As they swiftly descended the ridge to the vale of the workshop, an acrid smell smoldered, the workshop grounds became hazy, then smoky, until walls of thick smoke silvered the air.

"Close your hood, Lucien." Having drawn hers tight with the drawstring, and seeing him holding his shut with his free hand, Adjia withdrew a golden pin from her hair, pierced both flaps of his hood so swiftly and surely that he had no time to flinch, tucked one flap down over the pin, then pierced it again, holding his hood snug.

"They're not coming down, Adjia."

Ustragon pointed up the hill at the werewolves pacing the ridge. There was malice in their eyes,

and their snarls trailed to the base of the slope, but they did not descend the hill. Moreover, their scowls shot not toward Lucien and his parents, but the fuming smoke and shouting troops bursting from the flaming workshop.

"You spoke too soon." While Adjia's face was cowled, her grief could be seen in her blinking eyes, shining tears, and muffled moan, and when Ustragon grasped her hand, she worried it free, until he clenched her fingertips and brought them between his hands. "All our designs. All our blueprints."

"But not all our plans. And not our work. There's still the hangar."

"Not for long." muttered Lucien. The Alsantian infantry, having fallen back into ranks, marched for the hangar with white, frightened faces, goaded by their shouting, sword-waving officer.

"That's it, then," sighed Adjia. "The only future for science now is making playthings for despots and tyrants."

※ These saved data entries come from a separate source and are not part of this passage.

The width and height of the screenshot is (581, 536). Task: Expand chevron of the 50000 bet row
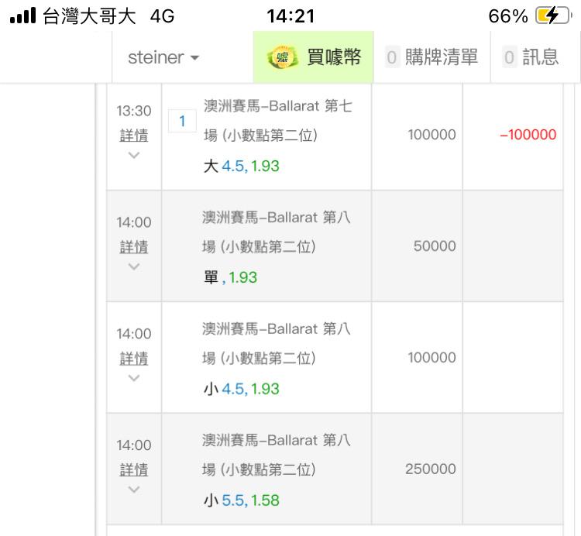(134, 266)
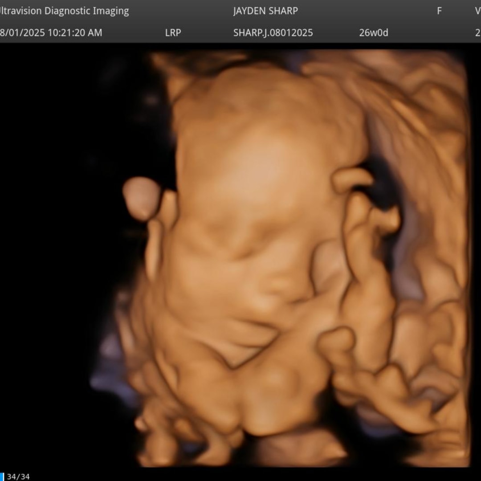Select the gestational age 26w0d value
Image resolution: width=481 pixels, height=481 pixels.
373,33
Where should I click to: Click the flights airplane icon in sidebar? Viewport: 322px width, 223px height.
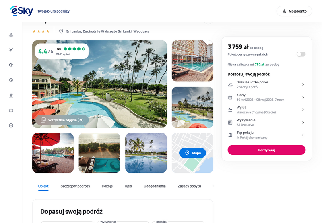11,50
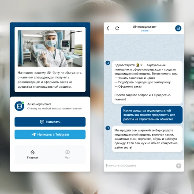The image size is (194, 194).
Task: Click the AI-консультант avatar with green dot
Action: pos(19,106)
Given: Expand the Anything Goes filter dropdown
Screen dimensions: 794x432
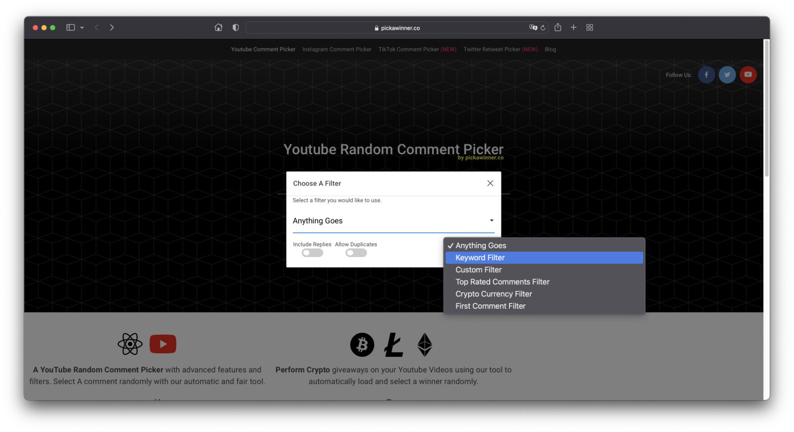Looking at the screenshot, I should tap(393, 221).
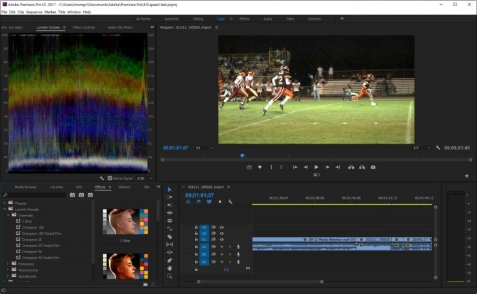Toggle V1 track output eye icon
This screenshot has height=294, width=477.
pyautogui.click(x=221, y=240)
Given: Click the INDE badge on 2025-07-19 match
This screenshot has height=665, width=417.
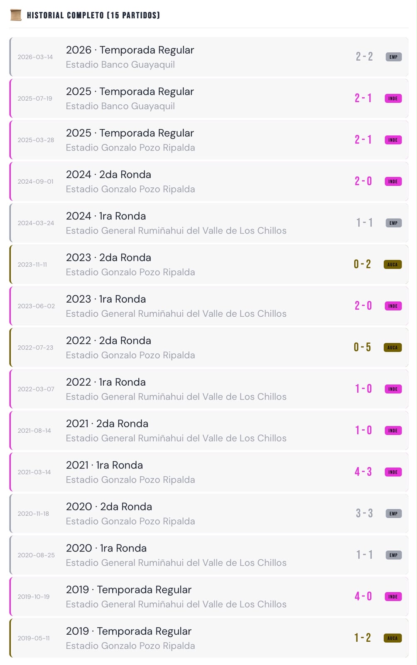Looking at the screenshot, I should (393, 99).
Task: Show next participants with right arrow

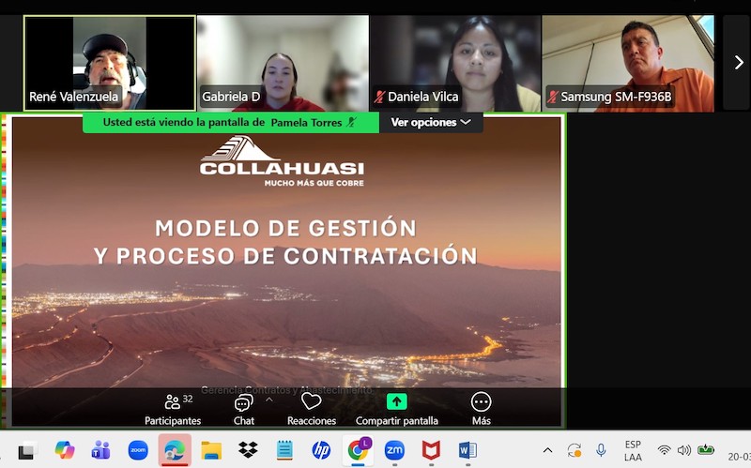Action: click(x=737, y=63)
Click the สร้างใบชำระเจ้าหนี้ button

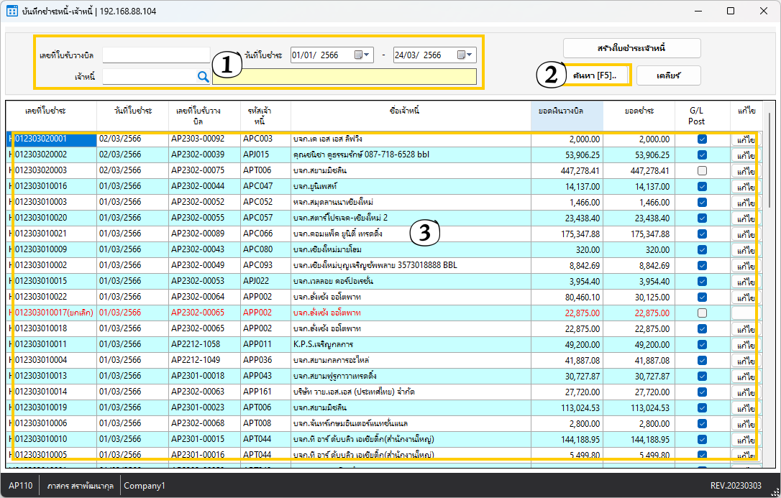point(631,48)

"And hoping they won't see all the applications." When Ustragon dropped into a slouch, he no longer looked like a conquering hero.

"You're not giving up? They're not there yet!"

"They're so much nearer, Lucien, and it's farther than you think. Lucien!" Her shouts echoed in his eardrums as he clenched his teeth and sprinted for the hangar doors. Hearing pattering steps behind him, Lucien kept his eyes forward, fearing any pause might break his stride. As he neared the smoke,

he drew in a deep breath, then poured on so much speed that the smoke puffed around him and billowed into the charging Alsantians as he hurdled their clattering, outstretched spears and darted for the doors. When he could no longer hold back his burning breath, he panted a colossal groan, a belch of air that lifted his last staggering steps through the hangar doors. Whoever raced behind him drew in a roaring gasp as well, then laid an arm across Lucien's back. Lucien shivered, and tried to step away, but they sagged upon him, so that he stumbled under their slumping weight.

"Son...help...the..." Ustragon tried to gasp more, but only mouthed the words and didn't have the air for them to take shape. Seizing a giant iron bar, he dragged it toward the door, where the soldiers had regained their wits and headed for the entrance. When Lucien took the other end, they ran it forward like a lance, propped it on the open door, and pushed, so that it swung shut, meshed with the opposing door, and sealed the hangar with a loud, metallic clack. Then they dropped their end of the bar, bracing the door.

"What about Adjia?"

Ustragon looked at Lucien sharply. "Your mother will be fine."

"I'm glad. But we won't be."

"We have everything we need, and they can't break in."

"Can't an army do anything it sets its mind to?"

"What mind?" When Lucien calmly met his glaring sneer, Ustragon's expression softened. "You're right. The hangar is by no means impregnable, but you assume we'll still be here when they figure out how to crack our shell. If it shields us for twenty minutes, that will be sufficient."

"Then what? I'm tired of running."

"Had I any intention of running, I would have left the hangar to the Alsantians." As his snort flared his nostrils and darkened his smile, rage streaked from his creased brow, as if lightning coursed from there through the crow's feet at the corners of his eyes, his wrinkled jaw, and his grizzled chin.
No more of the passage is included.